According to research conducted by “ProPublica” and “The New York Times,” a New Jersey rule adopted in 1998 allows HESAA to give borrowers in default a second chance by allowing them to become current on their account, but they have never offered this to a borrower.
“HESAA complains that the law doesn’t allow them to rehabilitate loans,” Weil said. “With federal loans, you can rehabilitate by paying an agreed-upon amount of money per month. Then, if you make your payments on time, they remove the default notation from your credit report.”
According to “ProPublica” and “The New York Times,” financial aid expert Mark Kantrowitz said there is nothing in the federal law or regulations that prohibits HESAA from offering private loan rehabilitation.
“There is speculation that maybe HESAA is talking about credit reporting laws, but it’s not known for sure,” Weil said.
According to ProPublica’s” article, HESAA skewed New Jersey annual student loan default rates, only favoring students with strong credit scores.
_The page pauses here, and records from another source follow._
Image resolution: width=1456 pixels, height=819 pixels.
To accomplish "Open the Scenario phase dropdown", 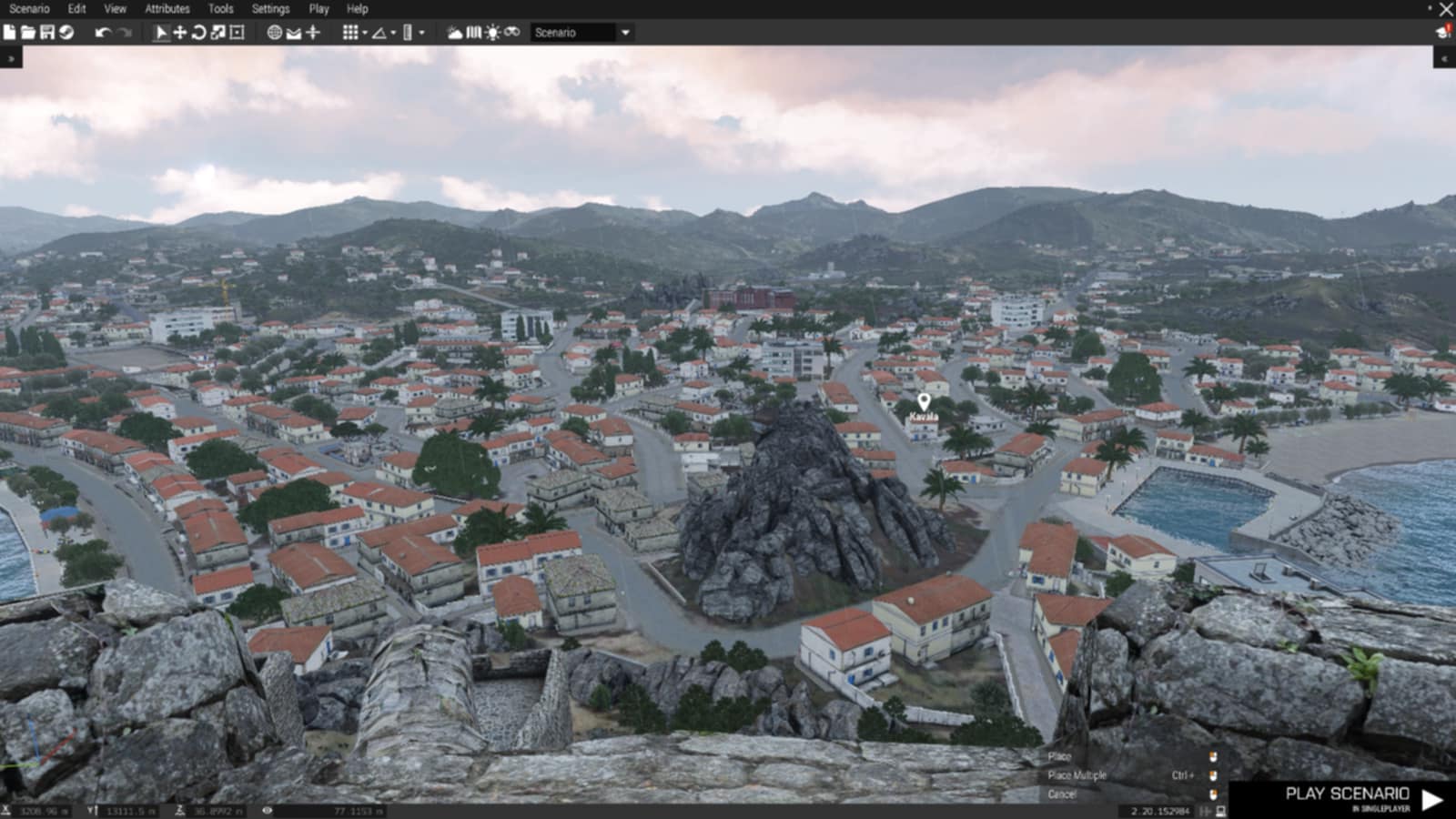I will coord(625,33).
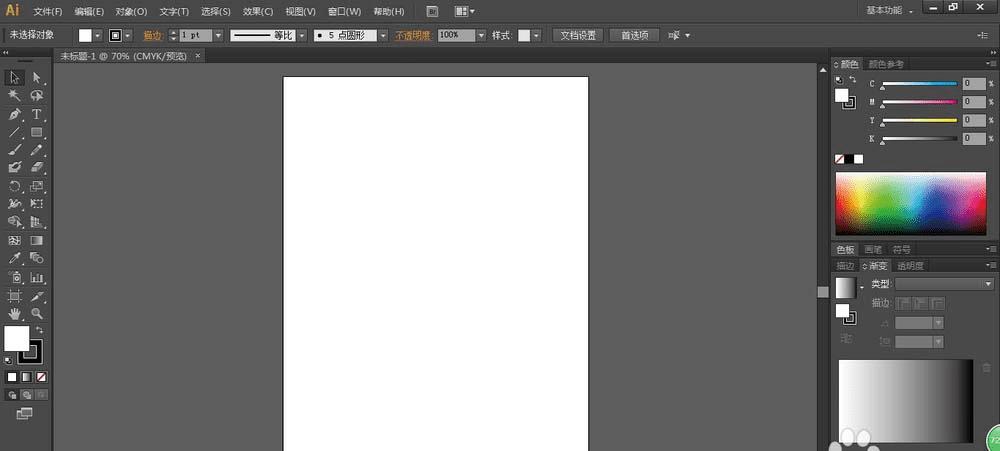Swap fill and stroke in the toolbox
Screen dimensions: 1000x451
[x=40, y=330]
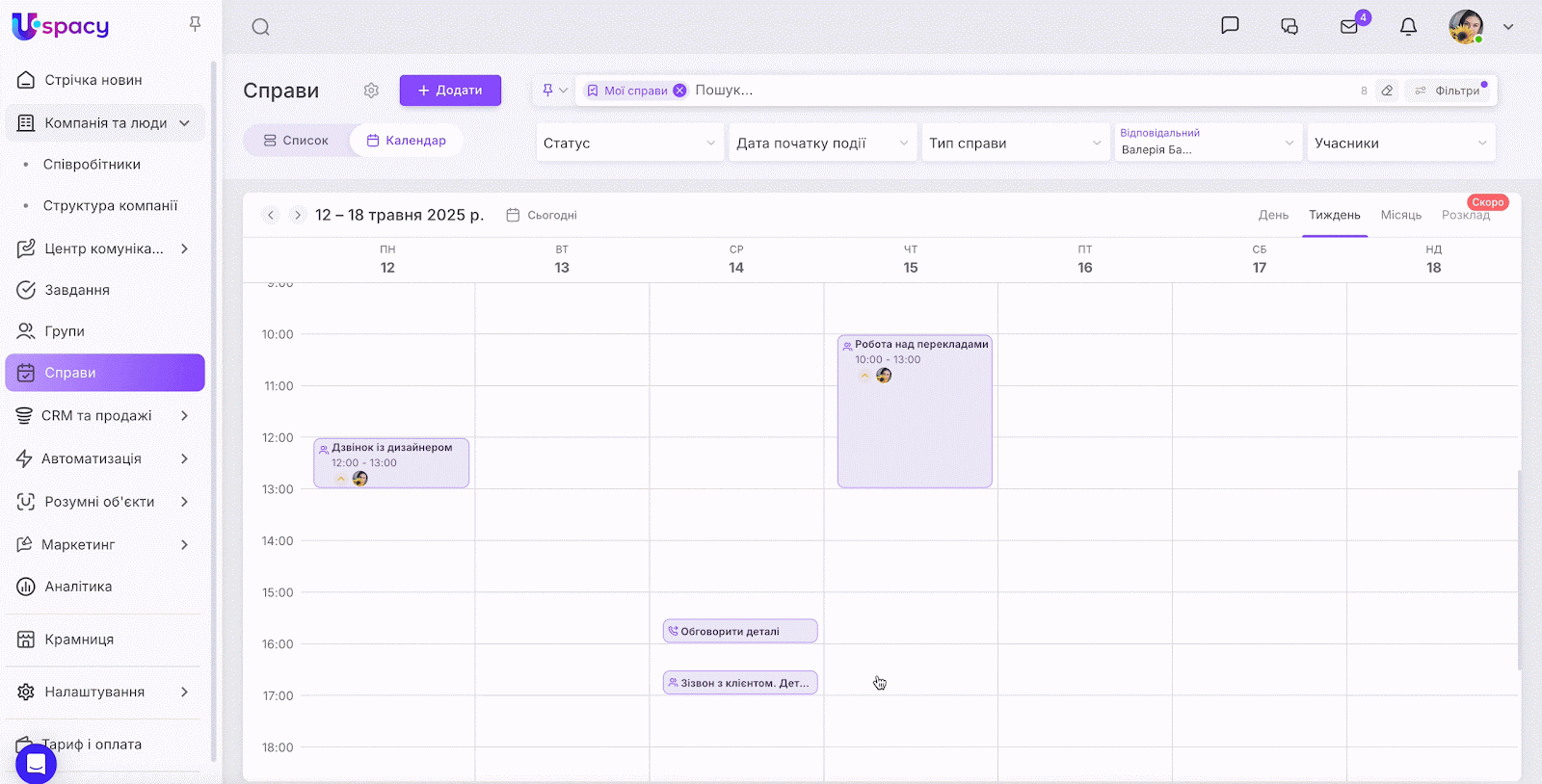Click the Додати button
This screenshot has width=1542, height=784.
450,91
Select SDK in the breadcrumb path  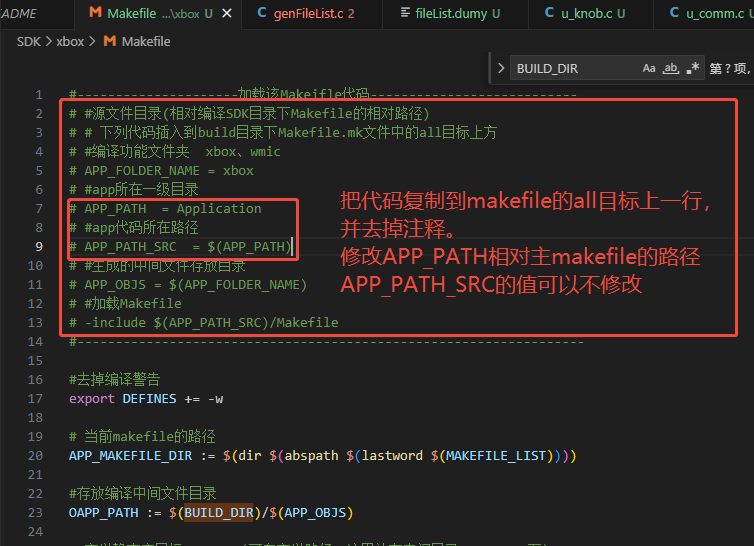point(29,42)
“I don’t believe HESAA’s default ratings,” Weil said. “Personally, I think there are higher numbers of people who have given up from work and their numbers aren’t picked up by unemployment.”
The term being used by ProPublica and The New York Times is "state-sponsored loan sharking," which refers to the predatory lending of money.
“Loan sharking is a mafia-related term defined by people loaning money at exorbitant interest rates,” Weil told New Brunswick Today. “They’re like the payday loans of the student loan industry and a lot of people are going to have trouble paying them back.”
Waldman's article pointed out that HESAA is in a more powerful position than private lenders when it comes to collecting what they are owed, because HESAA is a part of the state government.
"Most significantly, the loans come with a cudgel that even the most predatory for-profit players cannot wield: the power of the state," wrote Waldman. "New Jersey can garnish wages, rescind state income tax refunds, revoke professional licenses, even take away lottery winnings — all without having to get court approval."
Weil said she agrees with the bill adopted by the NJ legislature allowing forgiveness in the event of a borrower's death, but even if it is signed into law, there will still be many other student debt problems that need to be addressed.
“People will still have jobs that don’t pay enough for them to cover their loans,” she said. “What will they do? There’s nothing they can do.”